▶ Written request: Count the lines of the material that contain the string "Open", with case counting, and reply with only that number.

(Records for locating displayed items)
--
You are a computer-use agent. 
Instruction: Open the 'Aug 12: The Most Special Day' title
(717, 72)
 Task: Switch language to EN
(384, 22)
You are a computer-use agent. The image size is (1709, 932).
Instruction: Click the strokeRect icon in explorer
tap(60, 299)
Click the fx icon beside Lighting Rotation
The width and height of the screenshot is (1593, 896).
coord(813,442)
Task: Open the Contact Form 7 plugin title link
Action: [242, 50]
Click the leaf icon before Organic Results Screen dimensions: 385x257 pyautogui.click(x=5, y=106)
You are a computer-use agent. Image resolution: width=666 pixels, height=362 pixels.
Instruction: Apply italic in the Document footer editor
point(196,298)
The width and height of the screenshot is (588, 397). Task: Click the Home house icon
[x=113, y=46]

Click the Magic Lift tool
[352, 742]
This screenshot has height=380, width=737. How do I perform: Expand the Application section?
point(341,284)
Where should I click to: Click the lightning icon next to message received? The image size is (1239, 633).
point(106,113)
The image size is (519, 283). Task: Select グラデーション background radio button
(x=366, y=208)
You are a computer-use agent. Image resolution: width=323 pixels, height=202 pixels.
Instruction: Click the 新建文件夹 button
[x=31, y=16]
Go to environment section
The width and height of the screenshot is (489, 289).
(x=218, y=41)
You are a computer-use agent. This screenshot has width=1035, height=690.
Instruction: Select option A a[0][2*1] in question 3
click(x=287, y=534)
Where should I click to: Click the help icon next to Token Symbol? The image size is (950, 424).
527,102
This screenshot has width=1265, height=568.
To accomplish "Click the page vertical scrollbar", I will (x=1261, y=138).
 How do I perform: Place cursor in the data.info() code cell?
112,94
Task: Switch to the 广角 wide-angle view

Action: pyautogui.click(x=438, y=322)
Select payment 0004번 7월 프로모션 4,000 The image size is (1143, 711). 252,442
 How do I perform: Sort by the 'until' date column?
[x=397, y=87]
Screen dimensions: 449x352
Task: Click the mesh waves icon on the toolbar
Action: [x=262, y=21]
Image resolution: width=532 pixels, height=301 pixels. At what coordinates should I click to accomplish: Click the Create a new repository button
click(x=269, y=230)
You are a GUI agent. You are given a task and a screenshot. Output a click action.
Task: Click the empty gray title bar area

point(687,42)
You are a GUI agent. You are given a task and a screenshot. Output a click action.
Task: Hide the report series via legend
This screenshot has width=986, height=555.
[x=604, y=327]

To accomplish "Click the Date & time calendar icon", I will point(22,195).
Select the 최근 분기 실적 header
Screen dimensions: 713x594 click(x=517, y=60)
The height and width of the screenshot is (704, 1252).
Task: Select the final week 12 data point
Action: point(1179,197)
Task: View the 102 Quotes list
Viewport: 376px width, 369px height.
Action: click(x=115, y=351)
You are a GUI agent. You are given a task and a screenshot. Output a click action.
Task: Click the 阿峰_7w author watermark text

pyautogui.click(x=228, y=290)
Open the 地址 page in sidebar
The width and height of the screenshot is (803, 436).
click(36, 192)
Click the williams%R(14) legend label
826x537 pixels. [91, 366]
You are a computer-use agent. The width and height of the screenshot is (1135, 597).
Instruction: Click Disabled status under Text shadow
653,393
--
▶ Output: 3